2. De quoi nous souffrons vraiment

Holà, calme-toi, vieil agité pas encore vacciné. Tout n’est quand même pas allé de travers, depuis un an… Leur priorité, à nos gouvernants, c’est de revenir à la normale, en « présentiel », dans l’enseignement. Ils ont raison, non ? Bien sûr que oui qu’ils ont raison. Mais cela ne pourra s’appuyer que sur un dépistage massif et régulier, et sur la mise à l’écart immédiate de tout individu testé positif. Exactement ce qu’il eut fallu faire, à l’échelle de la population entière, dès le début de la menace. Défaut de prévoyance ? Encore une bonne chose à méditer pour les pandémies du futur…

Qui se soucie de nous ?

Donner la priorité au retour à l’école est évidemment une première réponse à la crise mentale qui secoue l’ensemble de la population. Mais, quelles que soient les compétences et les motivations de nos enseignants, se contenter d’un simple retour au business as usual sera largement insuffisant. Ceux qui étudient sont en souffrance, ils sont en demande. Qu’ils expriment leur détresse avec plus ou moins de force, il faudra leur expliquer pourquoi nous sommes si cupides, si égoïstes, si « court-termistes », si peu soucieux du destin de la planète… Ben oui, nous y voilà. Il est heureux qu’un « banc d’essai » au traitement de la grande crise climatique – là où se concentre aujourd’hui toute cette grande inquiétude « post-moderne » dont nous parlions – ait été fourni par une pandémie que la majeure partie de la population hésite encore à qualifier de crise écologique. Pour l’heure, il faut, dans l’urgence, faire le tri avec les chers gamins : au fond, qu’est-ce qui est un gros souci, et puis qu’est-ce qui n’a pas été si mal que cela ? De quoi souffrons-nous vraiment ? Ici et maintenant.

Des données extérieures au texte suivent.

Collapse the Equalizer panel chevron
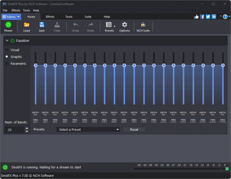click(7, 41)
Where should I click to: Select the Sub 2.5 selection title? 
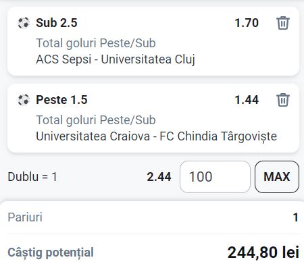[x=57, y=23]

D’abord, nous avons tous peur de mourir. Autant le dire clair et net. Ce foutu machin, et tous les experts qui nous en causent d’une manière si docte et inspirée, nous ont fichu une pétoche infernale. Et personne n’est là pour dédramatiser tout cela, personne pour relativiser, personne pour en rigoler, même si ce n’est évidemment pas drôle. Bref, rien de tout ce qu’on appelle ordinairement la « culture ». Des médias, bien sûr, qui radotent et qui repassent leurs vieux plats pourris aux heures de grande écoute – puis qui se prennent la tête quand plus personne n’écoute -, des « réseaux sociaux » aussi, en pagaille, où le tout-venant déverse sans limite raisonnable son angoisse et sa bêtise. Et puis, des prophètes délirants, comme s’il en pleuvait, et du simplisme prêt-à-consommer pour qui le monde n’est que haine et opportunisme… Oublions-les. Tout cela peut amuser un temps mais, au bout d’une longue année d’ennui et d’ennuis, nombreux sont ceux font le choix, plus ou moins définitif, de « tourner le bouton », la tête en plein micmac… Il y a les bons livres aussi, heureusement, mais tout le monde n’aime pas cela… Alors trop souvent, nous restons là, face à nous-mêmes, à ruminer comme de vieilles vaches à l’étable. Trop seuls face à la peur qu’on nous a faite… Pourquoi ?

Ici se confondent deux notions pourtant très différentes – ou qu’on nous a sans doute volontairement « permis » de confondre – : le confinement et l’isolement. Le confinement est un enfermement, le plus souvent consenti pour une raison de force majeure, qui vise à protéger l’individu du monde extérieur et de ce qui s’y passe. L’isolement est une mise à l’écart, indispensable d’un point de vue sanitaire, parce que cette même personne représente un danger pour ses congénères du monde extérieur. L’isolement bien sûr n’est pas l’emprisonnement qui est une peine à purger ; quant à la quarantaine, c’est évidemment un isolement, et pas un confinement… Ce que nous imposèrent les circonstances, dans le cas de la réponse sanitaire apportée à Sars-Cov-2, fut souvent ressenti douloureusement d’un point de vue mental, même si nous y avons éventuellement consenti. Pris, à tort ou à raison, comme une injonction disproportionnée, c’est surtout la cause de la détresse qui se propage et s’étend, affectant principalement une grande partie des plus jeunes… La question se pose donc de savoir de quoi il s’agit vraiment, Confinement ou isolement ? Il y a un an exactement, juste avant la première vague, aucun Belge n’était malade mais un « confinement » fut pourtant imposé, en tirant parti avec habileté du fait que tout contaminable est un contaminant en puissance. Cette réponse sanitaire fut-elle consentie ou, au contraire, imposée à la population, et dans quelle mesure exacte ? Le fait est que le mot ne fut plus officiellement utilisé ensuite, remplacé par une abracadabrantesque histoire de bulles sorties d’on ne sait trop quelle vieille pipe à savon. Trop tard ! La population et les médias s’étaient habitués à l’idée de ce confinement / déconfinement, l’utilisant depuis à tort et à travers, dans la confusion la plus grande. La question du consentement ou de la coercition risquant d’être débattue fort longtemps encore, disons simplement que c’est, là aussi, une chose importante à méditer, en prévision des pandémies du futur.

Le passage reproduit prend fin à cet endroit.